Beide Seiten profitierten
«Wenn wir die Zivi-Stellen nicht besetzen können, fehlen Ressourcen im Team», sagt Marianne Eggenberger, Geschäftsführerin der im Bereich Arbeitsintegration tätigen Stiftung Öko-Job, auf Anfrage. «Grundsätzlich wäre unser Bedarf grösser als die Meldungen, die eingehen. Wir rechnen mit ihnen.» Eggenberger betont aber auch: «Wir sind nicht strukturell von den Zivis abhängig.» Auf rund 30 Mitarbeitende kommen zwei bis drei Zivis.
Auch das Zentrum für Pflege und betreuung Mülimatt Sissach setzt regelmässig Zivis ein. «Es könnten sich gerne ein bis zwei mehr melden», teilt Geschäftsführerin Mireille Dimetto auf Anfrage mit. Im Moment sei der Zivi vormittags im Roomservice und am Nachmittag im Technischen Dienst eingeteilt. «Die Einsätze variieren, jeweils auch nach Bedarf bei uns oder auch nach speziellen Kenntnissen der Zivis», hält Dimetto fest. Wenn es deutlich weniger Zivis gäbe, «würde eine wichtige Unterstützung fehlen, die wir durch andere Personalabdeckung weder finanzieren noch finden können – der Personalmangel ist äusserst akut». Es gehe aber nicht nur um Ressourcen, sagen Eggenberger und Dimetto. «Vom Zivi-Einsatz profitieren beide Seiten», hält Eggenberger fest. «Die Zivis bringen viel mit, und wir bieten ihnen etwas, das sie mitnehmen können.»
Zivis seien zusätzliche Stützen, vor allem im sozialen Bereich, hält Dimetto fest. «Und ein grosser menschlicher Mehrwert.» Oft seien Zivis sehr sorgsam und auch etwas entspannter. «Als Quereinsteiger sehen sie Abläufe manchmal anders und bringen neue Ideen ein.» Der Betrieb sei damit gefordert, eingespielte Abläufe zu durchdenken und andere Haltungen zu akzeptieren und zu integrieren.
«Die Zivi-Einsätze sind eine Bereicherung», beantwortet Dimetto die Frage nach den Erfahrungen mit den Zivis. Die jungen Männer seien gern gesehen und willkommen, da im Zentrum Mülimatt mehrheitlich Frauen auf den Stationen im Einsatz seien. «Zivis können auch andere Aufgaben erledigen, die im Pflegealltag zu kurz kommen, und haben auch ein wenig mehr Zeit für einen Schwatz mit den Bewohnenden, was sehr geschätzt wird.»

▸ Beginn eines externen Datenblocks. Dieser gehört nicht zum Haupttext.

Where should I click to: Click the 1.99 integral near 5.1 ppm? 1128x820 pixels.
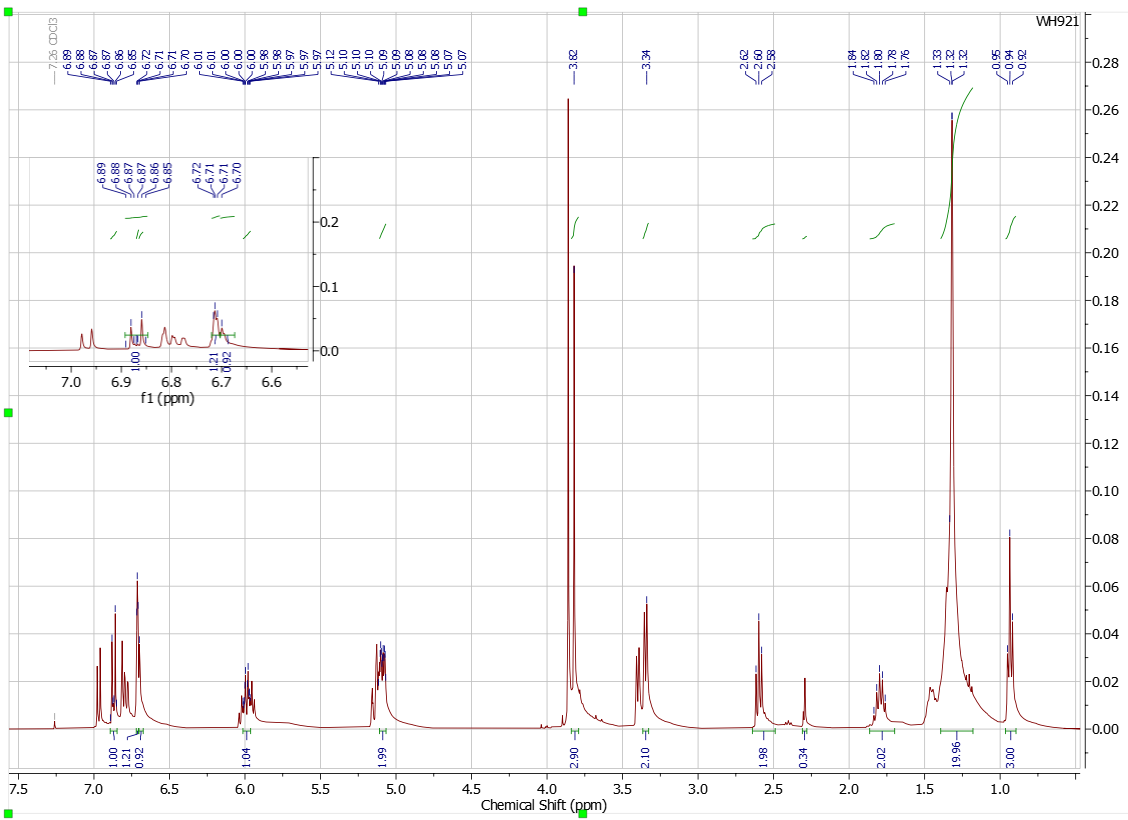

Tatbeweis statt Gewissensprüfung
Wer statt Militärdienst den zivilen Ersatzdienst leisten will, muss seit 2009 keine Gewissensprüfung mehr absolvieren. Die Bereitschaft, den 1,5-mal so langen Zivildienst zu leisten, gilt als Beweis dafür, dass der Gesuchstellende den Militärdienst nicht mit seinem Gewissen vereinbaren kann. 2025 erreichten die im Zivildienst geleisteten Tage mit 1,89 Millionen einen Höchststand. Die Einsatztage verteilen sich wie folgt: 50,4 Prozent Sozialwesen; 18,1 Prozent Schulwesen; 14,8 Prozent Gesundheitswesen; 9,6 Prozent Umwelt- und Naturschutz; 2,7 Prozent Landwirtschaft.